### Work required
The answer is every line of the records that holds the word "agent", copied in full.
*** Opening of Task input ***
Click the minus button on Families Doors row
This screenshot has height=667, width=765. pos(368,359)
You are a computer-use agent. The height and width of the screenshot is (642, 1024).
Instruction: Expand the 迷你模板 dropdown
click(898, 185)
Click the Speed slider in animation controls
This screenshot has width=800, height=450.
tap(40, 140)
*** Close of Task input ***
*** Opening of Task input ***
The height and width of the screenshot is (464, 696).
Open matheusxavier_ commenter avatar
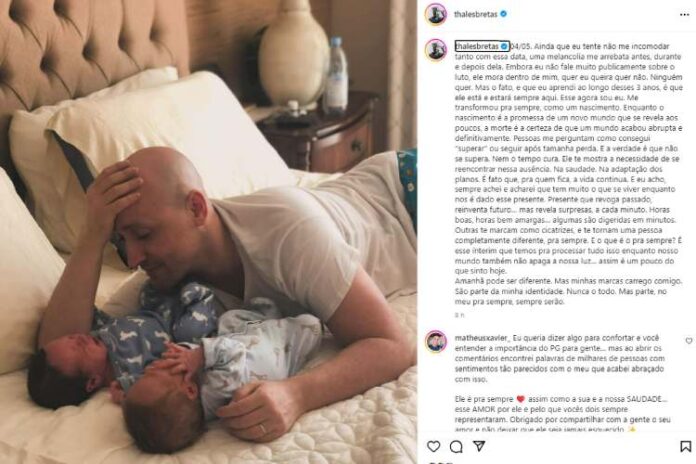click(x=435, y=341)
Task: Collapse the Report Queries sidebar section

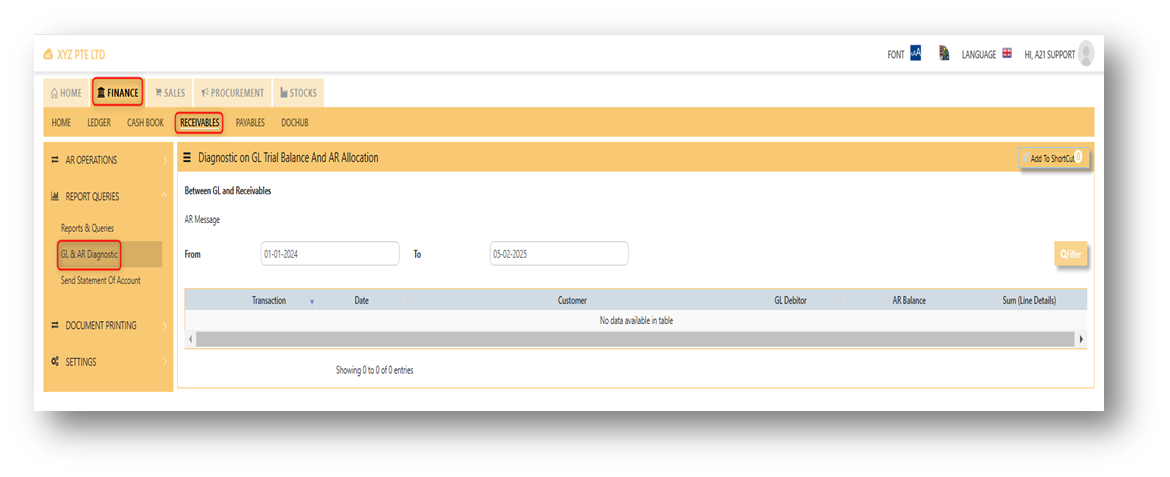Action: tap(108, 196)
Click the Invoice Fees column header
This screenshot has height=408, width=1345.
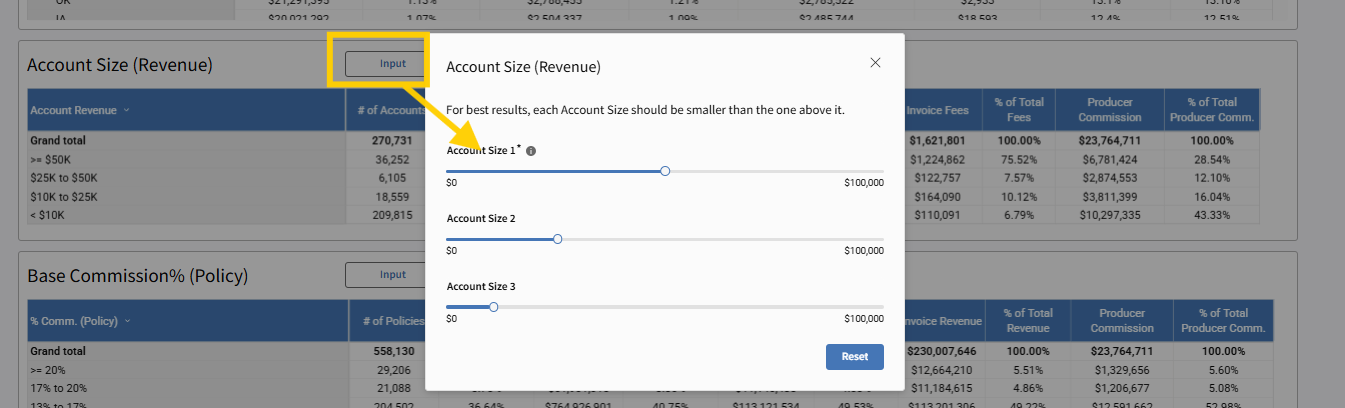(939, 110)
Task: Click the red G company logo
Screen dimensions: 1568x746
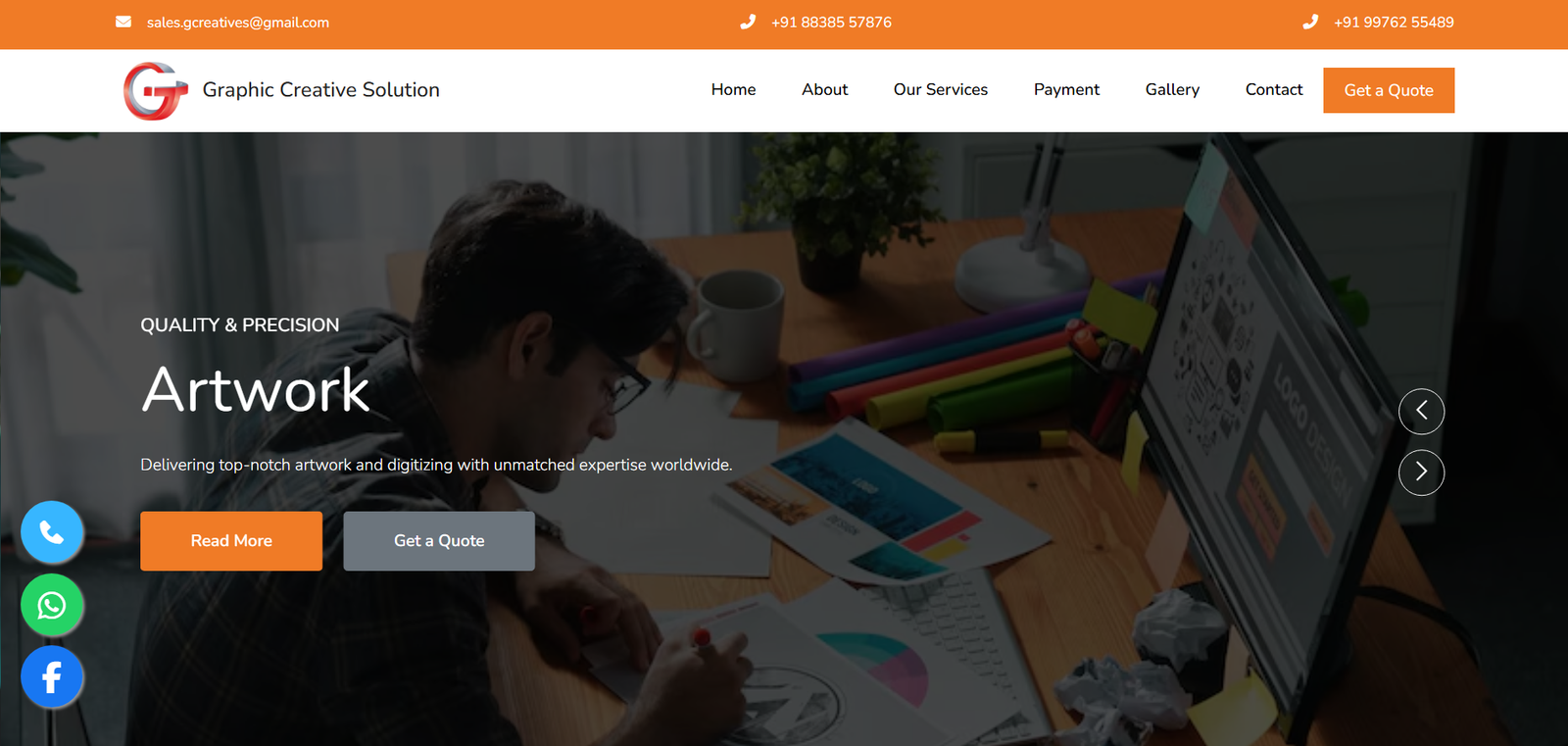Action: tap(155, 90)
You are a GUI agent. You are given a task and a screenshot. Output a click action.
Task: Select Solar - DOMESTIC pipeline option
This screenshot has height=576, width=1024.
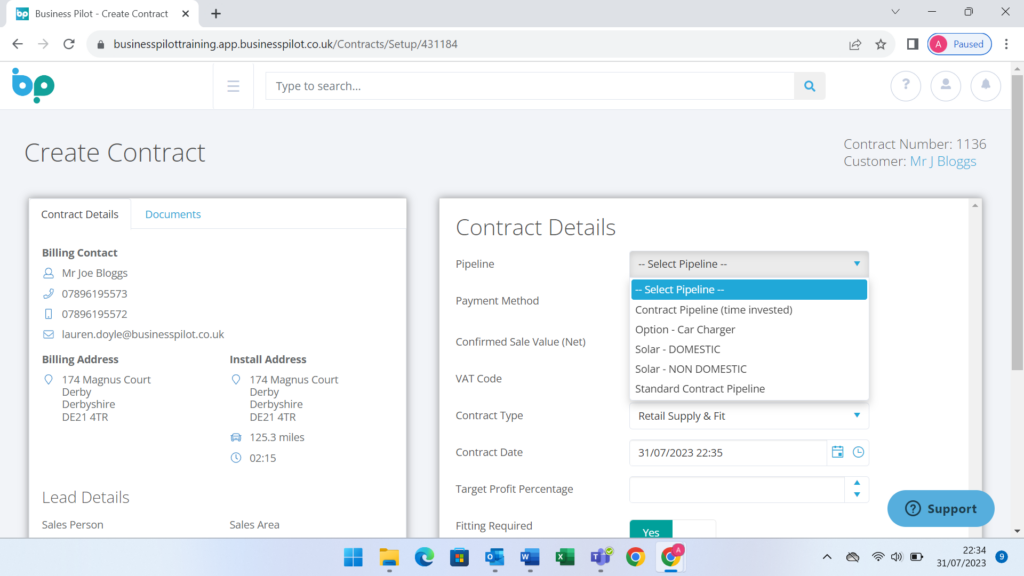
*** Close of Task input ***
### Answer below
You are a computer-use agent. The height and width of the screenshot is (642, 1024).
You are a GUI agent. You are given a task and a screenshot. Output a click action.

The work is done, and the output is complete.